We visit the Princeton Museum of Art once or twice a month during their homework sessions which they do in the libraries at Princeton. At the end of the day, we visit the museum.

We're very lucky and we never get tired of that wonderful museum.

The painting is even more beautiful to see live, and the brush work is amazing.

As for what the painting depicts: The tale is kind of shocking to modern sensibilities.

Artemesia was, in the 4th century BCE, the wife of King Mausolus, from whose name the word "Mausoleum" comes. This was an incestuous relationship, her husband was also her brother.

When he died, she inherited his throne, and famously defeated the invasion by the forces of Rhodes by lightening strategy.

However it is said that her grief at the death of her husband/brother was so extraordinary that she had his bones ground into a powder and each day had them added to her drink, so that she herself would be his tomb.

This is what the painting depicts, so strictly speaking the tale has elements of both incest and cannibalism.

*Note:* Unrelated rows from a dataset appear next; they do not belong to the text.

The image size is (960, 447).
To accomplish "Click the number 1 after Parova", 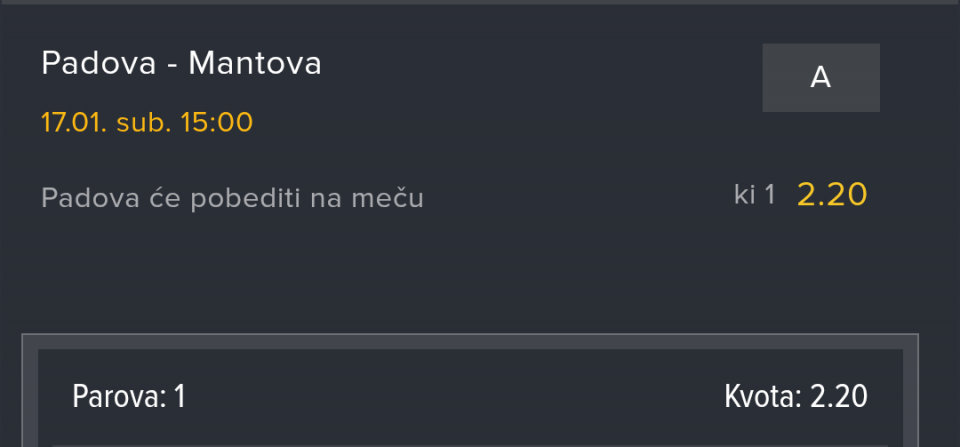I will coord(180,397).
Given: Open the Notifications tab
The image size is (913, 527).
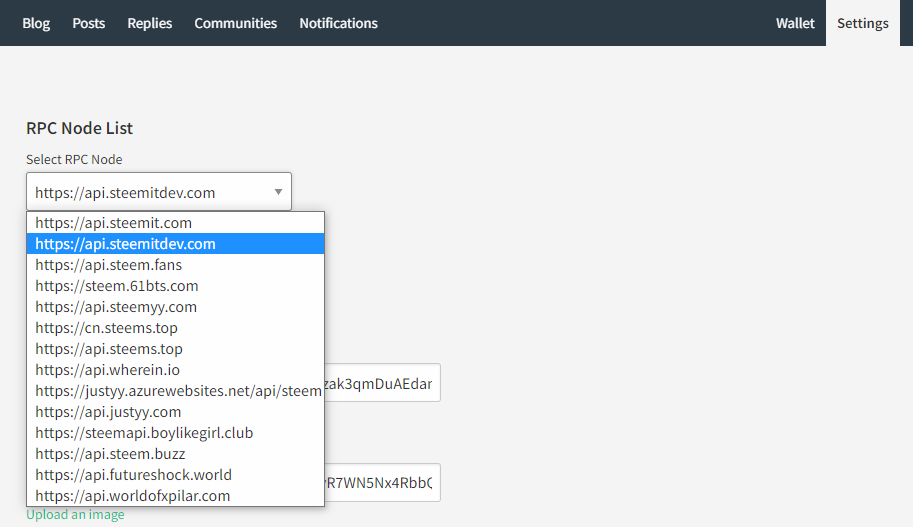Looking at the screenshot, I should click(338, 23).
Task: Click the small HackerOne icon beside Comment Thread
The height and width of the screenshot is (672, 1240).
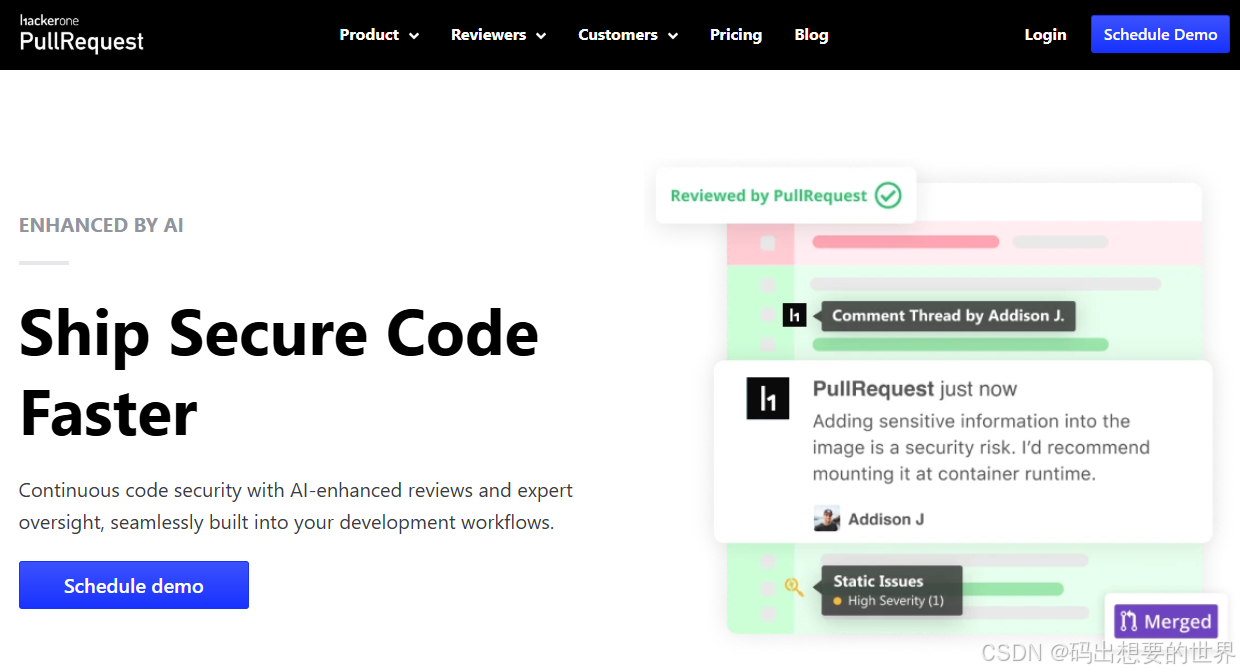Action: [x=794, y=315]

The tomb of King Mausolus, in which Artemesia was also entombed when she died two years after her husband/brother, was said to have been one of the "Seven Wonders" of the ancient world. The pyramids of Egypt are the only example of the "seven wonders" that survived to modern times. (Another was the Colossus at Rhodes, a giant statue with spread legs that straddled the entrance of the harbor at Rhodes, and was, ironically built by Artemesia's enemies.)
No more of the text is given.